[Records from a dataset]
□ □ □ □

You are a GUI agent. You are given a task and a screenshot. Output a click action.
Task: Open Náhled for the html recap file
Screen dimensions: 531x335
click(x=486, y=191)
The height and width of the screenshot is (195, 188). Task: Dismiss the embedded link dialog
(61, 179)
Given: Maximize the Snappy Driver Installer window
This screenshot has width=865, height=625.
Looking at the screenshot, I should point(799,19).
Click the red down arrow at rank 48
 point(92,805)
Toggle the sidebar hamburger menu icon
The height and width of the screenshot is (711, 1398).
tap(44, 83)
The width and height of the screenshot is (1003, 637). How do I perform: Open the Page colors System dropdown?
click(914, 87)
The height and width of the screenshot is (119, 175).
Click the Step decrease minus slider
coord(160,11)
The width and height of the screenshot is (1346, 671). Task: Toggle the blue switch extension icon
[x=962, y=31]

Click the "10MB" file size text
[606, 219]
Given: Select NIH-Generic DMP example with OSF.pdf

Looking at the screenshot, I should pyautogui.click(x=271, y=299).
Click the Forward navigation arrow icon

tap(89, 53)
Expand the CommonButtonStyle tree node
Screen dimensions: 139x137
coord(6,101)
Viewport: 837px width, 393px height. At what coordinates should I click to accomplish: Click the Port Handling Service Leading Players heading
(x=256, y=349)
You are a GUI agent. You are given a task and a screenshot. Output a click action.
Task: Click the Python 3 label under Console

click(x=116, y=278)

□ □ □ □

_AIM OF THE TASK_
Repeat all of the records above verbatim, line for line.

_CORRECT RESPONSE_
You are a GUI agent. You are given a task and a screenshot. Output a click action.
Task: Open Náhled for the html recap file
Screen dimensions: 531x335
click(x=486, y=191)
The height and width of the screenshot is (195, 188). Task: Dismiss the embedded link dialog
(61, 179)
Given: Maximize the Snappy Driver Installer window
This screenshot has width=865, height=625.
Looking at the screenshot, I should point(799,19).
Click the red down arrow at rank 48
 point(92,805)
Toggle the sidebar hamburger menu icon
The height and width of the screenshot is (711, 1398).
tap(44, 83)
The width and height of the screenshot is (1003, 637). How do I perform: Open the Page colors System dropdown?
click(914, 87)
The height and width of the screenshot is (119, 175).
Click the Step decrease minus slider
coord(160,11)
The width and height of the screenshot is (1346, 671). Task: Toggle the blue switch extension icon
[x=962, y=31]

Click the "10MB" file size text
[606, 219]
Given: Select NIH-Generic DMP example with OSF.pdf

Looking at the screenshot, I should pyautogui.click(x=271, y=299).
Click the Forward navigation arrow icon

tap(89, 53)
Expand the CommonButtonStyle tree node
Screen dimensions: 139x137
coord(6,101)
Viewport: 837px width, 393px height. At what coordinates should I click to accomplish: Click the Port Handling Service Leading Players heading
(x=256, y=349)
You are a GUI agent. You are given a task and a screenshot. Output a click action.
Task: Click the Python 3 label under Console

click(x=116, y=278)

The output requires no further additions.